*Your goal:* When the line with "Viewport: 1453px width, 775px" appears below, start repeating lines exactly, and keep going through the line with "Image resolution: width=1100"; add nothing outside that span.

*Records for this task:*
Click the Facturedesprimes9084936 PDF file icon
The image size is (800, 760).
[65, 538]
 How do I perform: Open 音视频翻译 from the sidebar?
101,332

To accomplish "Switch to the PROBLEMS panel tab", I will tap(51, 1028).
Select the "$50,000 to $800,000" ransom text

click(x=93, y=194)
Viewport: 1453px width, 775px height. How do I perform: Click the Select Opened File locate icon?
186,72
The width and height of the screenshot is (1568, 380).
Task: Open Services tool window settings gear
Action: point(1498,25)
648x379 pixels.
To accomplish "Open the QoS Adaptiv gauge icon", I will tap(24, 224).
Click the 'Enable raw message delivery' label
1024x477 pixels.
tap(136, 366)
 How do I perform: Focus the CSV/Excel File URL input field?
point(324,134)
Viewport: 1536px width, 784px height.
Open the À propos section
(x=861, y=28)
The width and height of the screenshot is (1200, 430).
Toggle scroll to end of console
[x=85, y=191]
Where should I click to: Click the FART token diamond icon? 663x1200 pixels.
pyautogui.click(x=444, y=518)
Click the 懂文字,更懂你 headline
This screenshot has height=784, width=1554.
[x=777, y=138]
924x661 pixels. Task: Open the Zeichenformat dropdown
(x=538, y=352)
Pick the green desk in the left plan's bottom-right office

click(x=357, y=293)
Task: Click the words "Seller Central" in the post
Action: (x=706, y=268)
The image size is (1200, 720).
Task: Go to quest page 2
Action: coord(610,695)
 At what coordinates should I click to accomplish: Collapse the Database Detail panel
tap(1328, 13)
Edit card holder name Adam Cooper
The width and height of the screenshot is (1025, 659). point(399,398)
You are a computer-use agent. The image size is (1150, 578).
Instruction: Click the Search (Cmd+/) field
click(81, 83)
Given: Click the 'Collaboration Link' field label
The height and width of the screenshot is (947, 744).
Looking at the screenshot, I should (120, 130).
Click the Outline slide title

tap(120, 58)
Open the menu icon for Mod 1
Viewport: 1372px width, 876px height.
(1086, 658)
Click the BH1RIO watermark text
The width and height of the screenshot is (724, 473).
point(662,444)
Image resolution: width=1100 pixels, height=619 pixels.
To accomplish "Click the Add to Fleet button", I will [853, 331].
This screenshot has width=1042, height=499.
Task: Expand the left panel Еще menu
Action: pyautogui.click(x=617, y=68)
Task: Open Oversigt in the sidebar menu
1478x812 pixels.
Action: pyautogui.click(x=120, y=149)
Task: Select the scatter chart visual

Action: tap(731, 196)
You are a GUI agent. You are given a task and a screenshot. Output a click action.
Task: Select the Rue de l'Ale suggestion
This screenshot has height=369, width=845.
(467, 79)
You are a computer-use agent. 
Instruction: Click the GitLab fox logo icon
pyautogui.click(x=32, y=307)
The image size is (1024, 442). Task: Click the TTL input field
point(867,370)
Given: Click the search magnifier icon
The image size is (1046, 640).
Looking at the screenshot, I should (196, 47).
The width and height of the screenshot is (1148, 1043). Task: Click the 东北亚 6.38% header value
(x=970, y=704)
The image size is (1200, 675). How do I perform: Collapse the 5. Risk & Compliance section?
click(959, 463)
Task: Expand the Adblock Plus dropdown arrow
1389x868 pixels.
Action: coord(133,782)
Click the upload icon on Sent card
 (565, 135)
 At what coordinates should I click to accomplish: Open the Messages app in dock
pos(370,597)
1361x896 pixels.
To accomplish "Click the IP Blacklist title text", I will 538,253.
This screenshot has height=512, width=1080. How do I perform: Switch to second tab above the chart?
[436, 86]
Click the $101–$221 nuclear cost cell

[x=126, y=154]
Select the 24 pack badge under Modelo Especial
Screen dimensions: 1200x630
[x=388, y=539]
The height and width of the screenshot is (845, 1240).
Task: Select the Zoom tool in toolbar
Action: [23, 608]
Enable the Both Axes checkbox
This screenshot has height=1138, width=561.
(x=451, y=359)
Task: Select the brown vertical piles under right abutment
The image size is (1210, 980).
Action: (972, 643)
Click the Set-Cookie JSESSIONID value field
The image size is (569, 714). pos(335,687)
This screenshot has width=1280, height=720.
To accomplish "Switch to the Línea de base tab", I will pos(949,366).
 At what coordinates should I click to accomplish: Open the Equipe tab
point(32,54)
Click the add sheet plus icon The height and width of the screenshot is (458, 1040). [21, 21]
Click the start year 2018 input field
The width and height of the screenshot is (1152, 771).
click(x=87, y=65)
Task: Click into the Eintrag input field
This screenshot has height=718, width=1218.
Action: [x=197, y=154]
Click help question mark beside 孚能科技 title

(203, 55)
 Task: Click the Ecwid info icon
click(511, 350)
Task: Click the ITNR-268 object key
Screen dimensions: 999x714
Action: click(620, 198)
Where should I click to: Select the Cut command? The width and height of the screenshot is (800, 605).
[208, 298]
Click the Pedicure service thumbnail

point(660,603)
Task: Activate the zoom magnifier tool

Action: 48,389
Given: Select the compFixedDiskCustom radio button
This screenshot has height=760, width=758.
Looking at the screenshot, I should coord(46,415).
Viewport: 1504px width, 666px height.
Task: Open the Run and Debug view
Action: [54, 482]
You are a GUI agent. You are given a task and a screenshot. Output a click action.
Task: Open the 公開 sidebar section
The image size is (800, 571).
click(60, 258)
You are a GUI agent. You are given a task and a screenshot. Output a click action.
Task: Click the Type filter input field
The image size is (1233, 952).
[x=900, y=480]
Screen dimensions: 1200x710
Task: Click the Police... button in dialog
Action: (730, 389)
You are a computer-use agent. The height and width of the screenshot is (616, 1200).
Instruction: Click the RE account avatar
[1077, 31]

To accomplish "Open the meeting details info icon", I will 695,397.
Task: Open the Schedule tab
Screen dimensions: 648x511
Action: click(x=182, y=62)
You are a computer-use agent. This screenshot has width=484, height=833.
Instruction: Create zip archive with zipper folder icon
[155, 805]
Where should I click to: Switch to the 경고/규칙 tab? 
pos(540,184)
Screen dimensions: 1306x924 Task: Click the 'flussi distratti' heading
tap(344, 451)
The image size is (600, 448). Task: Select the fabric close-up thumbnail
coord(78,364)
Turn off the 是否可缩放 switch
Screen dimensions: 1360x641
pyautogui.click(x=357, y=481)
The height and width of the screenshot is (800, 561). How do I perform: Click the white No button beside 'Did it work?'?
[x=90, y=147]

*Task solution:*
Viewport: 1453px width, 775px height. How do I perform: Click the Select Opened File locate icon?
186,72
The width and height of the screenshot is (1568, 380).
Task: Open Services tool window settings gear
Action: point(1498,25)
648x379 pixels.
To accomplish "Open the QoS Adaptiv gauge icon", I will tap(24, 224).
Click the 'Enable raw message delivery' label
1024x477 pixels.
tap(136, 366)
 How do I perform: Focus the CSV/Excel File URL input field?
point(324,134)
Viewport: 1536px width, 784px height.
Open the À propos section
(x=861, y=28)
The width and height of the screenshot is (1200, 430).
Toggle scroll to end of console
[x=85, y=191]
Where should I click to: Click the FART token diamond icon? 663x1200 pixels.
pyautogui.click(x=444, y=518)
Click the 懂文字,更懂你 headline
This screenshot has height=784, width=1554.
[x=777, y=138]
924x661 pixels. Task: Open the Zeichenformat dropdown
(x=538, y=352)
Pick the green desk in the left plan's bottom-right office

click(x=357, y=293)
Task: Click the words "Seller Central" in the post
Action: (x=706, y=268)
The image size is (1200, 720).
Task: Go to quest page 2
Action: coord(610,695)
 At what coordinates should I click to accomplish: Collapse the Database Detail panel
tap(1328, 13)
Edit card holder name Adam Cooper
The width and height of the screenshot is (1025, 659). point(399,398)
You are a computer-use agent. The image size is (1150, 578).
Instruction: Click the Search (Cmd+/) field
click(81, 83)
Given: Click the 'Collaboration Link' field label
The height and width of the screenshot is (947, 744).
Looking at the screenshot, I should (120, 130).
Click the Outline slide title

tap(120, 58)
Open the menu icon for Mod 1
Viewport: 1372px width, 876px height.
(1086, 658)
Click the BH1RIO watermark text
The width and height of the screenshot is (724, 473).
point(662,444)
Image resolution: width=1100 pixels, height=619 pixels.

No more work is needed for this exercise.